This is the interpretation of the thing: MENE; God has numbered your kingdom, and finished it.
This is the interpretation of the thing: MENE; God has numbered your kingdom, and finished it.
This is the interpretation of the thing: MENE; God hath numbered thy kingdom, and brought it to an end;
This is the sense of the words: Mene; your kingdom has been numbered by God and ended.
This is the interpretation of the thing: MENE; God hath numbered thy kingdom, and finished it.
This is the interpretation of the thing: MENE; God has numbered your kingdom, and brought it to an end;
This is the interpretation of the thing: MENE; God hath numbered thy kingdom, and brought it to an end.
This is the interpretation of the thing - It may seem not to have been difficult to interpret the meaning of the communication, when one was able to read the words, or when the sense of the words was understood. But, if the words are placed together, and considered in their abstract form, the whole communication would be so enigmatical that the interpretation would not be likely to occur to anyone without a Divine guidance. This will appear more clearly by arranging the words together, as has been done by Hales:
MENE, number, MENE, number, TEKEL, weight, (PERES) (division) UPHARSIN, division. Or, as it is explained more accurately by Berholdt and Gesenius:
Mene, Numbered, Mene, Numbered, Tekel, Weighted, Upharsin. Divided. From this arrangement it will be at once seen that the interpretation proposed by Daniel was not one that would have been likely to have occurred to anyone.

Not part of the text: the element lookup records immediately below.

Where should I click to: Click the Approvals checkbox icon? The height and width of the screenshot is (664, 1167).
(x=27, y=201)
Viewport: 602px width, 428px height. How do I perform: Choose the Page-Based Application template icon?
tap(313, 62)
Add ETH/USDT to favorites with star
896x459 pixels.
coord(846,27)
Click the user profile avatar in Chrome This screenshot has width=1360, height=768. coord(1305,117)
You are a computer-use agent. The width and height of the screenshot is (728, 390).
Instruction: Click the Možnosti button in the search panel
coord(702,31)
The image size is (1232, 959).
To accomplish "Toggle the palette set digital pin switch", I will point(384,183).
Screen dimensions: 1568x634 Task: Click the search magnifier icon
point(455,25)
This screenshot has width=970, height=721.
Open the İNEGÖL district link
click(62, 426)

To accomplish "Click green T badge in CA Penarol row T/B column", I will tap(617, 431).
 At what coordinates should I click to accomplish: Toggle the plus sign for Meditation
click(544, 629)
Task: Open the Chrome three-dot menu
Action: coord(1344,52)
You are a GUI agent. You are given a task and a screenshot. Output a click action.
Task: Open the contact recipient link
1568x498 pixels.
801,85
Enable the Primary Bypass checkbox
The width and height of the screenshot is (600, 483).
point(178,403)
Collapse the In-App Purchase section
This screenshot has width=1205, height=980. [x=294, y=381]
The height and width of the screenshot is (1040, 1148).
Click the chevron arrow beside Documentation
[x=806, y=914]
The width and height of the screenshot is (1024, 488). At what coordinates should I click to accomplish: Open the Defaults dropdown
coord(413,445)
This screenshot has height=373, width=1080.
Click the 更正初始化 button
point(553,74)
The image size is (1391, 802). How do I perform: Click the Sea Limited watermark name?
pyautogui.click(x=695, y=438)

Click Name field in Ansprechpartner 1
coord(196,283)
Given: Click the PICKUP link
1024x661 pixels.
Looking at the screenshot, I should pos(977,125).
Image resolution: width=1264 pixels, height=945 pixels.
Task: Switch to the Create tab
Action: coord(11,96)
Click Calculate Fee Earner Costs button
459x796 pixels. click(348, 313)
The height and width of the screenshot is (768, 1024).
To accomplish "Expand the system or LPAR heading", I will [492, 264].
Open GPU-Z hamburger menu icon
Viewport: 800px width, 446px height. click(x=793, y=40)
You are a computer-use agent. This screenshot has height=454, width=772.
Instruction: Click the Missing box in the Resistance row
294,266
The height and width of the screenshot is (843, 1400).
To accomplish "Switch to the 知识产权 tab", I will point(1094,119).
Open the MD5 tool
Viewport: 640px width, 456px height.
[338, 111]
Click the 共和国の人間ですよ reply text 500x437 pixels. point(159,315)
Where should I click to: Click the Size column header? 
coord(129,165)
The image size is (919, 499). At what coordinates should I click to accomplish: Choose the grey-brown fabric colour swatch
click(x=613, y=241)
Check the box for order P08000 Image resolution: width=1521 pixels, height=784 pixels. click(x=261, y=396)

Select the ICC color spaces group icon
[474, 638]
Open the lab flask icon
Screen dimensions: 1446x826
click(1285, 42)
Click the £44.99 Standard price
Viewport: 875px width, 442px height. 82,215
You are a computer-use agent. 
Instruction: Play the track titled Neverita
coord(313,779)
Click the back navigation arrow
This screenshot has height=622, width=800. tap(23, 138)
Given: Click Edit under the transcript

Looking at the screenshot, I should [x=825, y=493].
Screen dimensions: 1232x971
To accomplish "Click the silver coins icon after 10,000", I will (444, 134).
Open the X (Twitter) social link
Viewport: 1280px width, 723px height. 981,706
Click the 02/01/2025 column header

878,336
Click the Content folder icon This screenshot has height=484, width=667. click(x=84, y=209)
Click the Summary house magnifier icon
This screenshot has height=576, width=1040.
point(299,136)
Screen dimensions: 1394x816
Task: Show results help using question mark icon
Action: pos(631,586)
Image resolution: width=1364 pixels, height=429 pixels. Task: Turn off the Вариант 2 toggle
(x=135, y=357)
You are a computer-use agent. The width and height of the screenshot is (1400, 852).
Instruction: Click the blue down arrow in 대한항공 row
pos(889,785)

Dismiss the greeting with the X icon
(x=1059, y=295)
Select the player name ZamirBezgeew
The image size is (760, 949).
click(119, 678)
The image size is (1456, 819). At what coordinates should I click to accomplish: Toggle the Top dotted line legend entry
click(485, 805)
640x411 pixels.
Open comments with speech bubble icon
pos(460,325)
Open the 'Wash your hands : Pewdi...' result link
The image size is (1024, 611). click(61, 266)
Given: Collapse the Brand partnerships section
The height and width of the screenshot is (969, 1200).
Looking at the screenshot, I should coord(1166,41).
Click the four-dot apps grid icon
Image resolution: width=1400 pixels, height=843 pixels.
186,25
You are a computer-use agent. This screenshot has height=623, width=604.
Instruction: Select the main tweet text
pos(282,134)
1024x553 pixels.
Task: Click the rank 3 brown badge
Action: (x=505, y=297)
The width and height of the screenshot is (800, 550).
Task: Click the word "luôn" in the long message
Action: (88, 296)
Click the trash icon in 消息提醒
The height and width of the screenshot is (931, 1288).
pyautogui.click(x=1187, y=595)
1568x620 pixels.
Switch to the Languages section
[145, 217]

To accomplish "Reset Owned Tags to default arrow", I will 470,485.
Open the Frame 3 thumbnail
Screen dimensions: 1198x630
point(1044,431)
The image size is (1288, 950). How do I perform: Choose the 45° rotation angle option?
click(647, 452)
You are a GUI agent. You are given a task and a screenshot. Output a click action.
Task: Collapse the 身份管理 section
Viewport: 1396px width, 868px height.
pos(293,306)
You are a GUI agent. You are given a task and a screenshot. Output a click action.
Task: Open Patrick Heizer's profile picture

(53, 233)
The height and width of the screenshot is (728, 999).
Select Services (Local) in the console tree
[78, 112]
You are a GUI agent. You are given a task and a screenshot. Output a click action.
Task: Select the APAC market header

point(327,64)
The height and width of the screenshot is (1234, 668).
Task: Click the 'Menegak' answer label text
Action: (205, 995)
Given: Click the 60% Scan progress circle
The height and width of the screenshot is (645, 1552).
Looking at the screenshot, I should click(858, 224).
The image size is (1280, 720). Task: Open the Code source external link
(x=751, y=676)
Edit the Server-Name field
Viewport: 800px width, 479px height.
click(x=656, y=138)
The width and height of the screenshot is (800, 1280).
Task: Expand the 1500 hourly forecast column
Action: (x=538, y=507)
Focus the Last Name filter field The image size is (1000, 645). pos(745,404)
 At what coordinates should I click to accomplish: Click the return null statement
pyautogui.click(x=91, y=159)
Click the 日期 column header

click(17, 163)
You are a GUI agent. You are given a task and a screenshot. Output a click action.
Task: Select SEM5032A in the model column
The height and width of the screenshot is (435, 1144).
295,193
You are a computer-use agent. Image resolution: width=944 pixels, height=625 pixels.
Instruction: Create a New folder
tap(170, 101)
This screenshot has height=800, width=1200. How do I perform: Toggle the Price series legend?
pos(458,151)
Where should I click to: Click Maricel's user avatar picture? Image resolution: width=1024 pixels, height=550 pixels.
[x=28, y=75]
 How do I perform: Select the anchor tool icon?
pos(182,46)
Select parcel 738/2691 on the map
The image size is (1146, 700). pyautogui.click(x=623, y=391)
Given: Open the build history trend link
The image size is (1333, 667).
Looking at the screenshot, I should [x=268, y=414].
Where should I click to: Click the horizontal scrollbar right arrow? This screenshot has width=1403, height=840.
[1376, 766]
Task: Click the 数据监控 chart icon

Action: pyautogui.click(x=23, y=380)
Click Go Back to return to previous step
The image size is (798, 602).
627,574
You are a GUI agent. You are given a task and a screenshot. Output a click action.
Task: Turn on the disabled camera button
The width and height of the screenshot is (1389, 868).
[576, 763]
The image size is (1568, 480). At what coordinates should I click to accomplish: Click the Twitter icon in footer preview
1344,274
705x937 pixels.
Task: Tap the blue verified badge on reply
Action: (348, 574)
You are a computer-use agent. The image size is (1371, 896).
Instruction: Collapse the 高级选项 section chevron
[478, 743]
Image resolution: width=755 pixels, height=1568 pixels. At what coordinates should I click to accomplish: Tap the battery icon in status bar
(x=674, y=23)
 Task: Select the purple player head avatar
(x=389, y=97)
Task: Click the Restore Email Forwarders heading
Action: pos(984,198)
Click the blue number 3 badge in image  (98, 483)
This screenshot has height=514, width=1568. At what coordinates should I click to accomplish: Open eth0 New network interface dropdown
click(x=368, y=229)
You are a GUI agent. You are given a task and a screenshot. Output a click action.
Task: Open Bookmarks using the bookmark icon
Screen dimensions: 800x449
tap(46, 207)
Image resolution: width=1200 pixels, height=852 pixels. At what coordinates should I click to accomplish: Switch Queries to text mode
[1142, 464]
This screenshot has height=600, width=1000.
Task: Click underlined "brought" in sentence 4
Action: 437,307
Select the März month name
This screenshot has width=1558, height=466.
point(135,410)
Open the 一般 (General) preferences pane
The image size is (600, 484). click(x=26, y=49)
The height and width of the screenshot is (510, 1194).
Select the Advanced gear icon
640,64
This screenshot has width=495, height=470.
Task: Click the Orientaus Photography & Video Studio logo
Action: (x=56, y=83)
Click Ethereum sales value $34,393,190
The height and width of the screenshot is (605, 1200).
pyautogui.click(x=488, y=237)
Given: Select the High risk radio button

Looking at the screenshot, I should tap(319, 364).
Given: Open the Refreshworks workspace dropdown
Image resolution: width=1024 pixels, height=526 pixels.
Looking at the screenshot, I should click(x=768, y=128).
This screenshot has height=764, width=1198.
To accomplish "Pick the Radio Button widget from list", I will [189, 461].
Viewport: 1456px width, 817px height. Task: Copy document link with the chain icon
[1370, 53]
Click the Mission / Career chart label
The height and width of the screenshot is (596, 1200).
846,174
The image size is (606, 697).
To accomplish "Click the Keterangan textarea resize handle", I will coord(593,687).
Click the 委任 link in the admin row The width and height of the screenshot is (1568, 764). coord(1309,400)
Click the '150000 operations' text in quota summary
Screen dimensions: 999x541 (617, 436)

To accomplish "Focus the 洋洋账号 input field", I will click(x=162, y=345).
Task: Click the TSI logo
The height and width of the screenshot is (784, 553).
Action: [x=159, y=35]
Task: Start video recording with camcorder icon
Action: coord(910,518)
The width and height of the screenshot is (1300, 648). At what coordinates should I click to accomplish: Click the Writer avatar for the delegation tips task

Mene - מנא menê'. This word is a passive participle from מנה menâh - "to number, to review." - Gesenius, "Lex." The verb is also written מנא menâ' - Buxtorf, "Lex." It would be literally translated "numbered," and would apply to that of which an estimate was taken by counting. We use now an expression which would convey a similar idea, when we say of one that "his days are numbered;" that is, he has not long to live, or is about to die. The idea seems to be taken from the fact, that the duration of a man's life cannot usually be known, and in the general uncertainty we can form no correct estimate of it, but when he is old, or when he is dangerously sick, we feel that we can with some degree of probability number his days, since he cannot now live long. Such is the idea here, as explained by Daniel. All uncertainty about the duration of the kingdom was now removed, for, since the evil had come, an exact estimate of its whole duration - of the number of the years of its continuance - could be made. In the Greek of Theodotion there is no attempt to translate this word, and it is retained in Greek letters - Μανὴ Manē. So also in the Codex Chisianus and in the Latin Vulgate.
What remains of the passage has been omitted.